Through-space RNA structural relationships revealed by single-molecule correlated chemical probing. Direct, through-helix, and global internucleotide interactions are illustrated on both (A) secondary structure and (B) three-dimensional models of the RNase P catalytic domain. Each class of interaction is indicated by a line of a distinct color.
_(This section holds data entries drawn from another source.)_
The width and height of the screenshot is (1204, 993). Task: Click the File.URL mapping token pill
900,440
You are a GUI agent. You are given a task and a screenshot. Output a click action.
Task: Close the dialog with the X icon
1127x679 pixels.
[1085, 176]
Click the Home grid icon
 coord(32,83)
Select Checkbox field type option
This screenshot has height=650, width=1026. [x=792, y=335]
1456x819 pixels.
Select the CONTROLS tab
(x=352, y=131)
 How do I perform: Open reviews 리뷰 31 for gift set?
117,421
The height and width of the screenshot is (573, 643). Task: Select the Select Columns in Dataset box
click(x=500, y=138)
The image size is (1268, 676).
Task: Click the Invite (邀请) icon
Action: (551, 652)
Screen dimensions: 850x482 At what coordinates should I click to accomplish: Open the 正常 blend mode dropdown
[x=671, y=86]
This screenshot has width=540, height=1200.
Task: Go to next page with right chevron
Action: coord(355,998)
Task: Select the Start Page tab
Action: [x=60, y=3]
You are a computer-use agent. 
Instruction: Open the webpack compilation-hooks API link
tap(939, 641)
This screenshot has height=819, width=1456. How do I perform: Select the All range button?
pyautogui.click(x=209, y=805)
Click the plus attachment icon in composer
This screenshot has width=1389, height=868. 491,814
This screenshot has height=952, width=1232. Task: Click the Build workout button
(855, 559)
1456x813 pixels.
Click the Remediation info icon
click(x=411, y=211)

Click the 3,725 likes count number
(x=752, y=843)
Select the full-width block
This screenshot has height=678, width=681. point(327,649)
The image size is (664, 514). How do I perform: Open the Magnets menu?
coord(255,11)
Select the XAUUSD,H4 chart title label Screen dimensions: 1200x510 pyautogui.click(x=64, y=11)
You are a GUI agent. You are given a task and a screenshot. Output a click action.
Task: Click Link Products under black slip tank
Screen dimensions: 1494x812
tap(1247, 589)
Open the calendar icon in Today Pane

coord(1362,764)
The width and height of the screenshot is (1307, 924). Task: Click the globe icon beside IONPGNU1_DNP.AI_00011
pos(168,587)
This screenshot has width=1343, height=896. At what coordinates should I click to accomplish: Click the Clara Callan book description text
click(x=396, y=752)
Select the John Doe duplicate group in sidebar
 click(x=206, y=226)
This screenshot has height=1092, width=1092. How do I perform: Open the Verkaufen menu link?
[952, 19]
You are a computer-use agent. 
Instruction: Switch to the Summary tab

Conventional tertiary interactions are red; non-canonical base pairs are magenta; through-helix interactions are yellow and orange; coupled tertiary interactions are blue; and helix packing is green. The RNase P structure is from model 3dhs.

Figure 10

Multiple in-solution conformations for TPP riboswitch in the absence of TPP ligand. (A) Spectral clustering analysis. There are two clusters in the no-ligand state. The major cluster (red) reflects an unstructured state with few internucleotide interactions. The minor cluster (blue) is more highly structured than the major cluster specifically in the region of the thiamine binding pocket (blue closed circles). (B, C) Nucleotides that are more structured in the minor cluster – which flank the thiamine-binding pocket – are emphasized in blue on RNA secondary and tertiary structure models. The thiamine moiety is gray in panel C.